Chechnya’s rebels have carried out several other such raids so far this week. On October 15, a rebel unit numbering up to forty fighters attacked a police station in Chechnya’s southern Vedeno region. The Interfax news agency quoted law enforcement officials as saying that the attackers overwhelmed the police officers who were in the building at the time of the attack and that the attackers managed to steal ten automatic weapons, five pistols and two machine guns. On the evening of October 15, another group of rebel fighters, numbering up to 100, attacked the town of Achkoi-Martan in western Chechnya. According to the head of Achkoi-Martan’s administration, Saidi Khachukaev, two local policemen were killed by gunfire while resisting the attack.

Meanwhile, the federal forces in Chechnya continued to carry out air strikes and rocket attacks on suspected rebel positions, using Su-24 and Su-25 jet aircraft, along with Mi-8, Mi-24 and Mi-26 helicopters. Military spokesmen claimed that the attacks destroyed a rebel training camp located two kilometers northeast of the village of Beshil-Irzoi along with two rebel munitions dumps. According to another military spokesman, Russian helicopters destroyed, among other things, a group of rebels preparing to ambush a federal troop column near the settlement of Engenoi, southwest of the capital (Interfax, October 16).

According to the newspaper Nezavisimaya Gazeta, the rebels continue to target religious leaders, officials of the republic’s pro-Moscow administration and civilians. The local imam of the village of Regita, in the Kurchaloi district, was shot to death along with an official of the local administration. The paper also claimed that seven residents of the capital’s Staropromyslov district were shot to death over just two days. The victims included several elderly people and an ethnic Russian. A 13-year-old girl was reportedly wounded in one of the attacks (Nezavisimaya Gazeta, October 17).

Amidst the continuing bloodletting in Chechnya and recent indications that there is little hope for a negotiated settlement to the war there (see the Monitor, October 15; see also Chechnya Weekly, October 16), one Chechen has put forward his own ideas for resolving the conflict.

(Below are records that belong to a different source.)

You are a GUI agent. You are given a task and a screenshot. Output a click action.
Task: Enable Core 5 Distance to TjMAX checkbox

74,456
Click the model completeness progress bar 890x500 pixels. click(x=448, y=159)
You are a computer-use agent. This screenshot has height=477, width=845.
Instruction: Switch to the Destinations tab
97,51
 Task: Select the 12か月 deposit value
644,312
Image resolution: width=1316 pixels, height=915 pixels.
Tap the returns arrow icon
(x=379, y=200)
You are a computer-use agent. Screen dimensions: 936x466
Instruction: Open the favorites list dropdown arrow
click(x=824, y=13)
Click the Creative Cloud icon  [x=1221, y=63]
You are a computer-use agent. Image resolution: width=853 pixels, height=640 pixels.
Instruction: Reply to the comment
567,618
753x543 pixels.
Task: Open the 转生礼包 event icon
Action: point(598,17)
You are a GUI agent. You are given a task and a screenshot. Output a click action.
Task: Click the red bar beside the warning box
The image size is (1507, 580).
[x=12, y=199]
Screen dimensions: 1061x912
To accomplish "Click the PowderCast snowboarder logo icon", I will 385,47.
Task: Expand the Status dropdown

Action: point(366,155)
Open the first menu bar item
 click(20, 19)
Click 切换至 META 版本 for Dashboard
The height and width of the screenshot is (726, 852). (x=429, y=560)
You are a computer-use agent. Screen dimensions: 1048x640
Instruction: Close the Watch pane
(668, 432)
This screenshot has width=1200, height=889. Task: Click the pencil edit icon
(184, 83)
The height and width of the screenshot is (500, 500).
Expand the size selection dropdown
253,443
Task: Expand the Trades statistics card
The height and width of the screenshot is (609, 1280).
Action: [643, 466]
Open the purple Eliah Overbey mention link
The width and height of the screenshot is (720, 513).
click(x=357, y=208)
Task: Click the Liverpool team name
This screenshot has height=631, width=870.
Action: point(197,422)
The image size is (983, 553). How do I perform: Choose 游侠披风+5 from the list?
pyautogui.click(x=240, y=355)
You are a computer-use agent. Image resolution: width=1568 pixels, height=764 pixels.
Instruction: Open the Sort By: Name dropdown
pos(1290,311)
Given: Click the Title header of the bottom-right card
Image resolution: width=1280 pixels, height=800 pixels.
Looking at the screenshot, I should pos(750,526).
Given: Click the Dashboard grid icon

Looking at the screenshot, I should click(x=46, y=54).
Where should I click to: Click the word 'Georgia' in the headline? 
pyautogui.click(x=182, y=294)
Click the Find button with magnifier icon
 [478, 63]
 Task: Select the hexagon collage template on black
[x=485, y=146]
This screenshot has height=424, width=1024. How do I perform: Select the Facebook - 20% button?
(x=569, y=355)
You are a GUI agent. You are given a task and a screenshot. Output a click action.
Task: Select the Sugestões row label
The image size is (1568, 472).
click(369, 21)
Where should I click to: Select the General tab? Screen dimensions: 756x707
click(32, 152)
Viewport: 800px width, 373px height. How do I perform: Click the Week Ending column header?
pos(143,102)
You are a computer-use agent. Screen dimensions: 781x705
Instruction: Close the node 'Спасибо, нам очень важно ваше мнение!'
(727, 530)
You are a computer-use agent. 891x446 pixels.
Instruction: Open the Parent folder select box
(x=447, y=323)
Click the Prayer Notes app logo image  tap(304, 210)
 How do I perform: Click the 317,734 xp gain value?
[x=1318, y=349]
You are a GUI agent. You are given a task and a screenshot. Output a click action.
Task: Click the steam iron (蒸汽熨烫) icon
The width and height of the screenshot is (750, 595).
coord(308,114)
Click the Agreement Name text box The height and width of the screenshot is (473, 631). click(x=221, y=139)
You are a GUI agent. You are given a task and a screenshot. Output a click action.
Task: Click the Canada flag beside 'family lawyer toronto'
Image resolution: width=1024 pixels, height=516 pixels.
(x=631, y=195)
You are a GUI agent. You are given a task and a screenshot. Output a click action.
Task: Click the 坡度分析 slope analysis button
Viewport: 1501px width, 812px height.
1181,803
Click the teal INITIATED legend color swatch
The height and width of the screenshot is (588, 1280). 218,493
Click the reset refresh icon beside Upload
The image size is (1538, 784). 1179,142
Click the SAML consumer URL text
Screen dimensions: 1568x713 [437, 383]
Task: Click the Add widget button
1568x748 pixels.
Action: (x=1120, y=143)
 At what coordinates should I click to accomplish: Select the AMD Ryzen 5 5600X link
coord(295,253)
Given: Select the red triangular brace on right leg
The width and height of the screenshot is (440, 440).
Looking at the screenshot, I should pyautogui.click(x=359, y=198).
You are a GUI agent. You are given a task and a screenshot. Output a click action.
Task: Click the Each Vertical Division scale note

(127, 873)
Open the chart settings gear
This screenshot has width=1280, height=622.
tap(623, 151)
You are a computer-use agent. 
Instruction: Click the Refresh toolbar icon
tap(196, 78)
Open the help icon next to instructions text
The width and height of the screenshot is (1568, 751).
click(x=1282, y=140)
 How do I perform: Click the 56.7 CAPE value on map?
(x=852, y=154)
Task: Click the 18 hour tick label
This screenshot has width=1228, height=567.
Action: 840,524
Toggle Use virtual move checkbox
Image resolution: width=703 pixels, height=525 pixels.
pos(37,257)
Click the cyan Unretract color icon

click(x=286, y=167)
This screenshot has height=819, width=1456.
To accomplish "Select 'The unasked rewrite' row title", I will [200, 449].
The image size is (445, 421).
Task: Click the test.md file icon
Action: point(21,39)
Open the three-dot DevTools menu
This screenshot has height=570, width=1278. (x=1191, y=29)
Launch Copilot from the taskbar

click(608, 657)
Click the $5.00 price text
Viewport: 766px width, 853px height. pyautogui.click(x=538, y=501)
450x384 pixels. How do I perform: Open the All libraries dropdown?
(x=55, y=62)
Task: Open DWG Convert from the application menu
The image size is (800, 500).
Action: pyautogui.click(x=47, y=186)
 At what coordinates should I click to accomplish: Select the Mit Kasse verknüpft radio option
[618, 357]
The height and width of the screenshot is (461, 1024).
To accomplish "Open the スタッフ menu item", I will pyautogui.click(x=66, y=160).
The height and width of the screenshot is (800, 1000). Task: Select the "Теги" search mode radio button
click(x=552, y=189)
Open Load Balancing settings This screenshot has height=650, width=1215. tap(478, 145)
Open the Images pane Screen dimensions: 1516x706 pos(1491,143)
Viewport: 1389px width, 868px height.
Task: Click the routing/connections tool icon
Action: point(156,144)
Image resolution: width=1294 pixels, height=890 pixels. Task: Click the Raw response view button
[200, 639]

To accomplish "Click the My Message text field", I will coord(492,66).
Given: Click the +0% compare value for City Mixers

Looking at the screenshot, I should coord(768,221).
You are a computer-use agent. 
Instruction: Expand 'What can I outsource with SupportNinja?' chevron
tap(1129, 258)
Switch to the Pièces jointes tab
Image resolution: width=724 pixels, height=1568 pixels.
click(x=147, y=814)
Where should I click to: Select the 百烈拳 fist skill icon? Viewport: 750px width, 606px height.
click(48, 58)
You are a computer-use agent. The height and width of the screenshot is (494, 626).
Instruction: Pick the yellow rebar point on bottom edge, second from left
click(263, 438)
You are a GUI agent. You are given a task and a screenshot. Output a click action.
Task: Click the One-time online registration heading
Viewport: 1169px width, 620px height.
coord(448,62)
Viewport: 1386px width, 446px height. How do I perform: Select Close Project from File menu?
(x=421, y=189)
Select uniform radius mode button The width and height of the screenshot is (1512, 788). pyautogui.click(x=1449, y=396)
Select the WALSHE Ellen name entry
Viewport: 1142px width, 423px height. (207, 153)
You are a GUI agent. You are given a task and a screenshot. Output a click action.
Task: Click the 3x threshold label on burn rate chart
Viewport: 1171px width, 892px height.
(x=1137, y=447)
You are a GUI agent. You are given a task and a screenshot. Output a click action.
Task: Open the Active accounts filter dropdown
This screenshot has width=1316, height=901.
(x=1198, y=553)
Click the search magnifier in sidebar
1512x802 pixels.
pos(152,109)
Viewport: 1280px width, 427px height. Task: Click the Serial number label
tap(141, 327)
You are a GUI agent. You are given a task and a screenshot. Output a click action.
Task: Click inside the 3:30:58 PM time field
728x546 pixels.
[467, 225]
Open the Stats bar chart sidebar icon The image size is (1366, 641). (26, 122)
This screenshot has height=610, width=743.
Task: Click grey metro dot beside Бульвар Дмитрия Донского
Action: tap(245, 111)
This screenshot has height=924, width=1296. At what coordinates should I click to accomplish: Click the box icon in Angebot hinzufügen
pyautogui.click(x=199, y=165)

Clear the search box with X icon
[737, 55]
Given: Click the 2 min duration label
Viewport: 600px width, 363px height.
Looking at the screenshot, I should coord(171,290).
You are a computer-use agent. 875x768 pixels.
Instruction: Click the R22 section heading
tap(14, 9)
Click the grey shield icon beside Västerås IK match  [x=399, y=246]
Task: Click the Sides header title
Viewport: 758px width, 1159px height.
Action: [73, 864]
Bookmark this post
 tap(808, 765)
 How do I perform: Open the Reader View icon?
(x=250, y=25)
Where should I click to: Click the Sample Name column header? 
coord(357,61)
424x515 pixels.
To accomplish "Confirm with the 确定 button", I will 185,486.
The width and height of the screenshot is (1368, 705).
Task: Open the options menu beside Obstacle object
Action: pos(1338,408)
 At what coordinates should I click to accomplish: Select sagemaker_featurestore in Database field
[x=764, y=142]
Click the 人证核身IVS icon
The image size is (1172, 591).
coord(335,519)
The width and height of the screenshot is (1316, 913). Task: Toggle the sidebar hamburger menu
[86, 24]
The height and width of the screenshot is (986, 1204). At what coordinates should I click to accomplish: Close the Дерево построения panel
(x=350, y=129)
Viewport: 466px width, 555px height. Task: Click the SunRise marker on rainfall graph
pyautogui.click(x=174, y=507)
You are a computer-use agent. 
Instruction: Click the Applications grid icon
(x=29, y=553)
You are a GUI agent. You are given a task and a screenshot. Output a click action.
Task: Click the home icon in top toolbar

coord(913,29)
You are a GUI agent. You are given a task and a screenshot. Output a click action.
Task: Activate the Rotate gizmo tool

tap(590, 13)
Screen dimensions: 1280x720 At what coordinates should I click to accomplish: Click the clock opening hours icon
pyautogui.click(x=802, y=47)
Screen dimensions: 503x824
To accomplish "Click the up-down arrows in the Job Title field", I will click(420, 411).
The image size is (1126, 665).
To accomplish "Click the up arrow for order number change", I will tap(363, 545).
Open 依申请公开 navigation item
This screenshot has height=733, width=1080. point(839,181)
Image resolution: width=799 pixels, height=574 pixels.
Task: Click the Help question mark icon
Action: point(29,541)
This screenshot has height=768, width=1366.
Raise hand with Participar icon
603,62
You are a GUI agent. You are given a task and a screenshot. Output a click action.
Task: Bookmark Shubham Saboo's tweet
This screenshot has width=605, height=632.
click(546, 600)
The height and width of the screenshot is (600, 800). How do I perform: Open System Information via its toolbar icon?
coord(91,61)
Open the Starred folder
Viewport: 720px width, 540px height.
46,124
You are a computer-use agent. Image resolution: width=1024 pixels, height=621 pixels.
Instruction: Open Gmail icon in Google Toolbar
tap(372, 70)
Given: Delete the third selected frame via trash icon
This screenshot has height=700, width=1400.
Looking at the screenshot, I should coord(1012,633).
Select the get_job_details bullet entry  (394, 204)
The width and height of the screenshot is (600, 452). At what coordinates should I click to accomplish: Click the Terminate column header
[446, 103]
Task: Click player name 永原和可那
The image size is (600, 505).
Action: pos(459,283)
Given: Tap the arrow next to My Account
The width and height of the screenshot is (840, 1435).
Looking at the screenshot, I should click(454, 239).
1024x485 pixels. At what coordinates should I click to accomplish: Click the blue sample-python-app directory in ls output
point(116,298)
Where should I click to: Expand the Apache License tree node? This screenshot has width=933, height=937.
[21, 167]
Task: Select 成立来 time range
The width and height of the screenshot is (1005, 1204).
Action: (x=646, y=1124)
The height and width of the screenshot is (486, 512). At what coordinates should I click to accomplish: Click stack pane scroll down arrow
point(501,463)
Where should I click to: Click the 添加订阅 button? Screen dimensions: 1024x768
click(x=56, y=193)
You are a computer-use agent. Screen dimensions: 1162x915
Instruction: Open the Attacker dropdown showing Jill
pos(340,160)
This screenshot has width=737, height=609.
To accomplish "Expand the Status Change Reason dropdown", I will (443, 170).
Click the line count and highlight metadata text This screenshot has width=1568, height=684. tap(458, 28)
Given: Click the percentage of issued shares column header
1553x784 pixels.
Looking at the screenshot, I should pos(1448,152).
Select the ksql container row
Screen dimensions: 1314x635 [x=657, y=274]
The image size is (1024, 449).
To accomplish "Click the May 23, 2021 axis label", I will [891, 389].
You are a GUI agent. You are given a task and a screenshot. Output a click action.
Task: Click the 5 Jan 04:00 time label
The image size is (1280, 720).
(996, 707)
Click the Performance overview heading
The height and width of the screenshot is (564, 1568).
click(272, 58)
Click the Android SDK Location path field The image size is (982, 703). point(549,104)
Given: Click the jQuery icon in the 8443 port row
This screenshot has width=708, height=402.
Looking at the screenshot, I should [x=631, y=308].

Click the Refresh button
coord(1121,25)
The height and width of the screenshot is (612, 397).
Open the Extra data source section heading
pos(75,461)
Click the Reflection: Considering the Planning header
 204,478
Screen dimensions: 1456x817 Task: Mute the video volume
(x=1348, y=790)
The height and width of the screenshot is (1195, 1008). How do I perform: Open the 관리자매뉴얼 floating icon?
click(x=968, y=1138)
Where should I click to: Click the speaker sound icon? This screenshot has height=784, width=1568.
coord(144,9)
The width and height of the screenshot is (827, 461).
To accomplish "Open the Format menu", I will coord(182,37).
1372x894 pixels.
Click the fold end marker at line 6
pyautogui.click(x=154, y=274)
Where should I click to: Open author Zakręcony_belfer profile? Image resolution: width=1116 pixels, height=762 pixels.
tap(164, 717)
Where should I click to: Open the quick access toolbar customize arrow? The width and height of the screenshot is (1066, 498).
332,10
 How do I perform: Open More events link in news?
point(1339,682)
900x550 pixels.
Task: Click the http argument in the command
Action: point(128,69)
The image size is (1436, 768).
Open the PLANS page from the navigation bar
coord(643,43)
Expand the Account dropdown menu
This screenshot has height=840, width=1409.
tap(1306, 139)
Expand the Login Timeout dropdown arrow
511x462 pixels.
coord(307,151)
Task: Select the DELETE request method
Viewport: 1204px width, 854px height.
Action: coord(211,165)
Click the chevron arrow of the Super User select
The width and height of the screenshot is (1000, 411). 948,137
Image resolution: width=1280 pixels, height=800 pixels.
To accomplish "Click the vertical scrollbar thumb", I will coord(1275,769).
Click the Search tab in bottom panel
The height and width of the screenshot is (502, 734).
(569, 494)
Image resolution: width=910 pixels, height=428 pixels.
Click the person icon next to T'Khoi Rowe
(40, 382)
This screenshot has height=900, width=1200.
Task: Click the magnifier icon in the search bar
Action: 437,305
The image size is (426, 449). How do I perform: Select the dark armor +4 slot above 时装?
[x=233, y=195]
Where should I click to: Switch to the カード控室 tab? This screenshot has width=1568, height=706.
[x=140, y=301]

In an interview with Nezavisimaya Gazeta, Nasrudi Chemerzaev, a member of the presidium of the Council of the Descendants of the Prophet Mohammed, Scholars and Sheikhs of the Chechen Republic, rejected calls for negotiations with rebels, which he called “harmful advice.”

Instead, Chemerzaev called for setting up a government in Chechnya that would take into account the traditionally informal nature of power in the republic. This government, he said, would constitute a “vertical of power” that would start at the neighborhood or block level in a given settlement or village. Sitting atop the vertical would be tripartite structure consisting of a chamber of district heads, a chamber of legislators and a chamber of “economists.” The chamber of legislators would work on laws and oversee their execution. The chamber of “economists” would be in charge of what he called “planning” and “experiments” and the execution of programs in the area of production. The chamber of district heads would have the final word on laws and projects, Chemerzaev said (Nezavisimaya Gazeta, October 16).